Por: Daniel González Palacio
Presentada en el Festival Internacional de Teatro de Manizales, Gaspar y Violeta nos convoca a un acto de memoria a través de cantos de resistencia; un recordatorio contundente de que el arte en América Latina ha sido, y sigue siendo, un refugio frente a la violencia y la indiferencia. La puesta en escena ofrece una evocación biográfica que pronto se transforma en un viaje onírico: los personajes flotan entre las aguas del exilio, y los cantos de Violeta Parra se vuelven olas que los empujan hacia una Cuba imaginaria, donde el arte y la memoria aún resisten.

El proyecto une dos figuras que, a primera vista, habitan planos distintos: Violeta Parra, símbolo mayor de la cultura popular chilena, y Gaspar Rivas, líder social marcado por la tortura, el exilio y la clandestinidad. En escena, ambos se encuentran en un territorio simbólico donde la música y el testimonio dialogan, tejiendo una narrativa que oscila entre lo íntimo y lo colectivo.
Sergio López Vigueras, director y dramaturgo, propone un lenguaje escénico híbrido que combina actuación, música en vivo y coreografía. No se trata de mostrar la violencia de forma frontal, sino de evocarla en atmósferas oníricas donde la esperanza aún es posible en medio del dolor. En ese espacio, las canciones de Violeta Parra funcionan como refugio: una forma de sostener el alma frente al horror.
Pero la obra no se conforma con el homenaje. En medio del canto y la memoria irrumpe un tercer personaje con la precisión de un bisturí: un hombre que aparenta ser un conferencista, pero cuyo porte y tono dejan entrever su origen militar. Toma el micrófono con la calma didáctica de una charla TED —en este caso, una “charla RED”—. Su voz, medida y amable, despliega un discurso escalofriante sobre la supuesta necesidad de erradicar ideas peligrosas, de proteger a la nación del pensamiento libre, de “corregir” a los jóvenes antes de que piensen por sí mismos. Habla de prevención, de orden social, de métodos para desactivar movimientos disidentes con la serenidad de quien imparte civismo. Su presencia corta el aire: es la pedagogía del miedo convertida en espectáculo.



El recurso es contundente. El militar no solo explica, sino que normaliza la lógica que convierte a los seres humanos en problemas a resolver. Su retórica técnica disfraza la voluntad de control y prepara el terreno moral para la violencia. El efecto es doble: incomoda al espectador porque revela la banalidad con la que se profesionaliza la represión y, al mismo tiempo, contextualiza la trama al mostrar la mecánica simbólica que justifica las purgas políticas.

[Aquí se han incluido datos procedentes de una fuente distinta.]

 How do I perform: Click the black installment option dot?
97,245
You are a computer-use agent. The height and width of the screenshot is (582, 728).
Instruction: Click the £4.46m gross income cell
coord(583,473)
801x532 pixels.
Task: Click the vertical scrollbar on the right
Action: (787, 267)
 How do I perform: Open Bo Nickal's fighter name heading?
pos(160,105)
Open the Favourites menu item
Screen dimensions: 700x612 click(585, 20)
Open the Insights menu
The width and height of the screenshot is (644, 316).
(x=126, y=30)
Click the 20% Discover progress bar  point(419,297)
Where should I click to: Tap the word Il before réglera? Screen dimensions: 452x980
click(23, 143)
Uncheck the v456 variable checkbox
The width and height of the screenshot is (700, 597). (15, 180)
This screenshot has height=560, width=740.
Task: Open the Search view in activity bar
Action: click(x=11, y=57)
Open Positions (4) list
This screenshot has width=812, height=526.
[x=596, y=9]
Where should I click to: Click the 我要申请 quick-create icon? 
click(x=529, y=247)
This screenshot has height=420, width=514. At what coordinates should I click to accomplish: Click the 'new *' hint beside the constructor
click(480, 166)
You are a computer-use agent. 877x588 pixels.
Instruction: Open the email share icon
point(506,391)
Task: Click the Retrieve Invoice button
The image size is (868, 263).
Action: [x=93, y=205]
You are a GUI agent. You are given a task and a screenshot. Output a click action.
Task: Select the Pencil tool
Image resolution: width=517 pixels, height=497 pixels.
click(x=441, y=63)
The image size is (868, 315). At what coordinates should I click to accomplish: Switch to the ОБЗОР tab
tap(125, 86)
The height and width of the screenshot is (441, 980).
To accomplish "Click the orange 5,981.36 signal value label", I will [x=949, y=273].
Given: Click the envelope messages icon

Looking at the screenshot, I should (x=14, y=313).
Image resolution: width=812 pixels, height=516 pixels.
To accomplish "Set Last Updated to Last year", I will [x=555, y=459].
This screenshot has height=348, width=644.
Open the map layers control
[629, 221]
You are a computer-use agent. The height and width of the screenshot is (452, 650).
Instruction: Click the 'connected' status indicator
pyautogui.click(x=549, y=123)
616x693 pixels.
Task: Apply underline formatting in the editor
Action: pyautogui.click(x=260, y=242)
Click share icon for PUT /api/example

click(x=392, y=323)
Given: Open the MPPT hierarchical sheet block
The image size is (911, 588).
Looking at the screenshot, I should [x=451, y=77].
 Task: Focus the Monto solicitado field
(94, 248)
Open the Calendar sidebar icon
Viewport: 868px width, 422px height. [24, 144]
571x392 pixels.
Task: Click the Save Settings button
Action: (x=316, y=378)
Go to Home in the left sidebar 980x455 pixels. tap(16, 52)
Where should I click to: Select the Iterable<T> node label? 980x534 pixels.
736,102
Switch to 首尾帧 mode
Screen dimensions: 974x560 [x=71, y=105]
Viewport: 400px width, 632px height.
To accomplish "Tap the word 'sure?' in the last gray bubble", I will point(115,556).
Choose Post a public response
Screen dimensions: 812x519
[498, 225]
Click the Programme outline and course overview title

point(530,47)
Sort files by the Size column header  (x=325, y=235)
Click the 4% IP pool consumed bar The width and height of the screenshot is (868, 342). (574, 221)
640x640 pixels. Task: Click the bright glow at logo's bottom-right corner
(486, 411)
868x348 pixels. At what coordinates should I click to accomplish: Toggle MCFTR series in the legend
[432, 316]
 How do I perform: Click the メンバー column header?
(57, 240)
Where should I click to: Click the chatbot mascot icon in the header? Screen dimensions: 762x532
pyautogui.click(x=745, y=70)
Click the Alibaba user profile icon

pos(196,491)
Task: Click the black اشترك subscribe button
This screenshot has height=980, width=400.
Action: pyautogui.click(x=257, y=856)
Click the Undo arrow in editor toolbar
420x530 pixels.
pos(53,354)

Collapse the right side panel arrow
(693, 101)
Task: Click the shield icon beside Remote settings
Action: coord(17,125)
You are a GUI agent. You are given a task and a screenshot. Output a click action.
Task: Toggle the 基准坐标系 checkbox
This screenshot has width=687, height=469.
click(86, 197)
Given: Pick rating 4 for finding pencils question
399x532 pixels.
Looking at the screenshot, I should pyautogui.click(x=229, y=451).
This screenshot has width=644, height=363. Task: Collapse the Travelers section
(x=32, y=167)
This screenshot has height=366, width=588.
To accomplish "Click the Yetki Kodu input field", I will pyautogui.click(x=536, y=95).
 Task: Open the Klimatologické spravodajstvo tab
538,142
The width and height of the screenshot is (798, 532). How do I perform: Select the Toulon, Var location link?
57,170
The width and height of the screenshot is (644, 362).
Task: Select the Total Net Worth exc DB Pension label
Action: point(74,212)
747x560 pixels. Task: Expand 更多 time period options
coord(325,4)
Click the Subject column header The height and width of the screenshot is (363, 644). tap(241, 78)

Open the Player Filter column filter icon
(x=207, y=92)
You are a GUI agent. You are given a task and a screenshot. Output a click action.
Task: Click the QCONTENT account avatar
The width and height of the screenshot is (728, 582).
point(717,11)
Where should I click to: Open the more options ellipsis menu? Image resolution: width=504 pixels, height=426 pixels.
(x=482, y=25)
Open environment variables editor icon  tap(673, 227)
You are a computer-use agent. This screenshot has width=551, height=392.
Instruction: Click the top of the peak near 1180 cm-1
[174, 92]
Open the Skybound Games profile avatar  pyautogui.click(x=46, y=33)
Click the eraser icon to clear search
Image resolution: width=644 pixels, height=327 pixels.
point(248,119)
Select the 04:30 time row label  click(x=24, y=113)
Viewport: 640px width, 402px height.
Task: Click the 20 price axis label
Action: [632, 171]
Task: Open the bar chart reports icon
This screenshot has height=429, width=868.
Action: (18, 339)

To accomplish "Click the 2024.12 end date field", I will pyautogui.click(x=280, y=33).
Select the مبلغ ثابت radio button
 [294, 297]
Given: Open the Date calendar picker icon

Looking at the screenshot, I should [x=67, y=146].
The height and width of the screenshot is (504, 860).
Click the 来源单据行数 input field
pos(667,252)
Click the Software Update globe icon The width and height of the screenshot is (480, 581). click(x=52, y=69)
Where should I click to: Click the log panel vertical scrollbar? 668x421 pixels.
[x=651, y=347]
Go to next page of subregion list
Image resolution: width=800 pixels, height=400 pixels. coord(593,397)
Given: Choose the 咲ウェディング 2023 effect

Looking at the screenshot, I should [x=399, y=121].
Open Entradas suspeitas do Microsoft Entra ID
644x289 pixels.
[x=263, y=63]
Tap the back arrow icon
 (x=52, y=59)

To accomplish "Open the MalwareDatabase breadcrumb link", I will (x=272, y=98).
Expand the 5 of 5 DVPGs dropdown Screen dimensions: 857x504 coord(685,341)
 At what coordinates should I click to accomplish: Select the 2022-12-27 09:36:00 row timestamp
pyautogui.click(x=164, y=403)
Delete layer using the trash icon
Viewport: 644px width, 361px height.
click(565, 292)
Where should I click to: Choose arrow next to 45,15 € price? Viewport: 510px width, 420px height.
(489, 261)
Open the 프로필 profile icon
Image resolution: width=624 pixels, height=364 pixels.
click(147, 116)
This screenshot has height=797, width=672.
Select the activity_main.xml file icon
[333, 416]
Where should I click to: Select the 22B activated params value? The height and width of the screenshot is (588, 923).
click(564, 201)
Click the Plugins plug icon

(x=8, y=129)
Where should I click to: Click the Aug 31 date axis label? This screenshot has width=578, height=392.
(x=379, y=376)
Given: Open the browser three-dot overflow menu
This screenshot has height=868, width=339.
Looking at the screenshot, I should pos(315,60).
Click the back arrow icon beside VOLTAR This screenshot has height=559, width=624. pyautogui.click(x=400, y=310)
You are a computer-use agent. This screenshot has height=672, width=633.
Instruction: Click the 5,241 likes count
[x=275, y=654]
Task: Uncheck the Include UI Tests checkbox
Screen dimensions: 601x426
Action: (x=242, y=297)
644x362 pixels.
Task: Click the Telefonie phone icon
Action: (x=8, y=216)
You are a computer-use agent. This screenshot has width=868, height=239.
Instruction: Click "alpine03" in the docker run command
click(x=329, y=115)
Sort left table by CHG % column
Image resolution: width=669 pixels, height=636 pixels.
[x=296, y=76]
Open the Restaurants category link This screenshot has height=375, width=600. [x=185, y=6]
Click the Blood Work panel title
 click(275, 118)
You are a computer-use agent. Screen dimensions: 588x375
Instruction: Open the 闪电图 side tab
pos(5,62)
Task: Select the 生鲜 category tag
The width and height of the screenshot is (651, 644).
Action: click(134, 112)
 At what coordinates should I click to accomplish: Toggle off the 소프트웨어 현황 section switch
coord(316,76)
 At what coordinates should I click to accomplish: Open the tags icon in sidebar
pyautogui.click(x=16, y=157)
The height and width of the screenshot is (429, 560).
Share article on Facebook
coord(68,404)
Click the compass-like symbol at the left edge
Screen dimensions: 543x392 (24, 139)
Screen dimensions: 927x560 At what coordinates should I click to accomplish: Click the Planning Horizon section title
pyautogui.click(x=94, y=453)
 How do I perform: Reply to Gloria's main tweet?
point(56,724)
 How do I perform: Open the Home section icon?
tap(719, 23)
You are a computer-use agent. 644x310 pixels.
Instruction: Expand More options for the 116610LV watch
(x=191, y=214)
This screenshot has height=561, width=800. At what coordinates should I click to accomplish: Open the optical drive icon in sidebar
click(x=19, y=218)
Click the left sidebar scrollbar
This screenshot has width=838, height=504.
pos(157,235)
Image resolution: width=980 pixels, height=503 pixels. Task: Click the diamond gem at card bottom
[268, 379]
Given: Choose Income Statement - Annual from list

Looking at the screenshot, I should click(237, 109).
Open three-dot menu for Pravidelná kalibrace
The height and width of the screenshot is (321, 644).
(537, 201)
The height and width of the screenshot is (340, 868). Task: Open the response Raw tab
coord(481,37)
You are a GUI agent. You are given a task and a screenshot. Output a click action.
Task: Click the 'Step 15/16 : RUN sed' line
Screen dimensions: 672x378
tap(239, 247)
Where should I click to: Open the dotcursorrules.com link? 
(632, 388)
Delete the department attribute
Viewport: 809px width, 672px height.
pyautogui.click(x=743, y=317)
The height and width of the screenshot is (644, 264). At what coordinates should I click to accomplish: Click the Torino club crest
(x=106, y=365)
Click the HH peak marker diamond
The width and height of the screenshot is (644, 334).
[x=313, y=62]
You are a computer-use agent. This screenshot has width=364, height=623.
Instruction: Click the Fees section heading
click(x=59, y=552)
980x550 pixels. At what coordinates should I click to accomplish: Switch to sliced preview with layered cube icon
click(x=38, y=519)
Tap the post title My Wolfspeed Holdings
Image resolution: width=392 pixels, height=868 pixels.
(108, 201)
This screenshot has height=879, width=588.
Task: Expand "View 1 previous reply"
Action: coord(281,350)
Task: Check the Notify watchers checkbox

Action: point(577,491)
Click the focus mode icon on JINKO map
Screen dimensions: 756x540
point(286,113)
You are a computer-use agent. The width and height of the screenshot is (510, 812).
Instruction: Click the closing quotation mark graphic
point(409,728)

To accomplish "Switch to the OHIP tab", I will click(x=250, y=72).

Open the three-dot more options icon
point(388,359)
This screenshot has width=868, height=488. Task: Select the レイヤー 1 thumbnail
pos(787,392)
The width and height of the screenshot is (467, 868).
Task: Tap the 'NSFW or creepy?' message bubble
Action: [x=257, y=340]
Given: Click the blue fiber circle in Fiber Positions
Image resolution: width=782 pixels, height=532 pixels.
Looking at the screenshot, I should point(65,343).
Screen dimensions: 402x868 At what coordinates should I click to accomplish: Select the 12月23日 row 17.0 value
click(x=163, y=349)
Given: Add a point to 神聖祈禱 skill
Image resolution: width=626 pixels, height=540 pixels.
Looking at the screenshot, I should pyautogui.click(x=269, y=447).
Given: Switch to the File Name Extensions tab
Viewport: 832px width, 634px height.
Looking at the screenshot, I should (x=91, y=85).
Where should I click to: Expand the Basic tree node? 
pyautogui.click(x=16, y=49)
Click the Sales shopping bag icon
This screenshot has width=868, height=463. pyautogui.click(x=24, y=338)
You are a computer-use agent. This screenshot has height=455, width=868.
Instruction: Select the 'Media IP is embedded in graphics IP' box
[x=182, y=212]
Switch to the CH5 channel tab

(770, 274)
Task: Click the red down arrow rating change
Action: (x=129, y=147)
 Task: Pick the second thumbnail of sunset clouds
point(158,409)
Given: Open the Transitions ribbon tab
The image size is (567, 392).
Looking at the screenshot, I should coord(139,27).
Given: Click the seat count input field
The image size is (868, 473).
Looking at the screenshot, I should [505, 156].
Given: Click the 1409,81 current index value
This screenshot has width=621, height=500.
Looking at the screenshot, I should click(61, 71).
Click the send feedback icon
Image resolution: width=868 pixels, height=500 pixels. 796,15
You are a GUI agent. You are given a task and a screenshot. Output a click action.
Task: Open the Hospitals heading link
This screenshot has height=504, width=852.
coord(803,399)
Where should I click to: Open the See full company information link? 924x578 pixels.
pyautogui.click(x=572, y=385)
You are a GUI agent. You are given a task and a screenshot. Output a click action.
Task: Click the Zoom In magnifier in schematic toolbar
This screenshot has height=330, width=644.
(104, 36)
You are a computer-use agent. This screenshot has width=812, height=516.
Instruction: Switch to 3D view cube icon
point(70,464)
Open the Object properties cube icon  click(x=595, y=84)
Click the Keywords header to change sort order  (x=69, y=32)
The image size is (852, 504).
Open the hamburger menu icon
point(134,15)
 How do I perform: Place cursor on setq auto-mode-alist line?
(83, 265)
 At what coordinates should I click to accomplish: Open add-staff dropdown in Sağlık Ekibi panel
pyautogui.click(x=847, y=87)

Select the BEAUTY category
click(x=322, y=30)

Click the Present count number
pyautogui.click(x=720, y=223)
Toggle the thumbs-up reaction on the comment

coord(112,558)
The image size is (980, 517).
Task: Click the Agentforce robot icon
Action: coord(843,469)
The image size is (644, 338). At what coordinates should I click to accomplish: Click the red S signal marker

La figura de Violeta Parra es esencial en este entramado. Su legado no es únicamente musical, sino también político, cultural y profundamente humano. Durante la dictadura, su voz y sus canciones se convirtieron en patrimonio vivo para quienes necesitaban afirmar identidad y esperanza en medio de la represión. En Gaspar y Violeta, esas melodías son hilos que unen tiempos y cuerpos.
Hablar de resistencia política en este contexto no es solo referirse a la militancia clandestina o al enfrentamiento directo con el poder, sino también a las pequeñas acciones que mantuvieron vivo el tejido social: la creación artística, la canción compartida, el poema escondido en una servilleta. En la obra, esa idea se encarna en las figuras de Gaspar Rivas y de Violeta Parra, que equilibran y, a la vez, denuncian la fría retórica del presentador militar.


Gaspar y Violeta articula lo personal y lo colectivo, lo documental y lo poético. No es solo homenaje: es advertencia. La memoria, parece decirnos, no puede archivarse. Canta, porque si calla, todo vuelve a repetirse.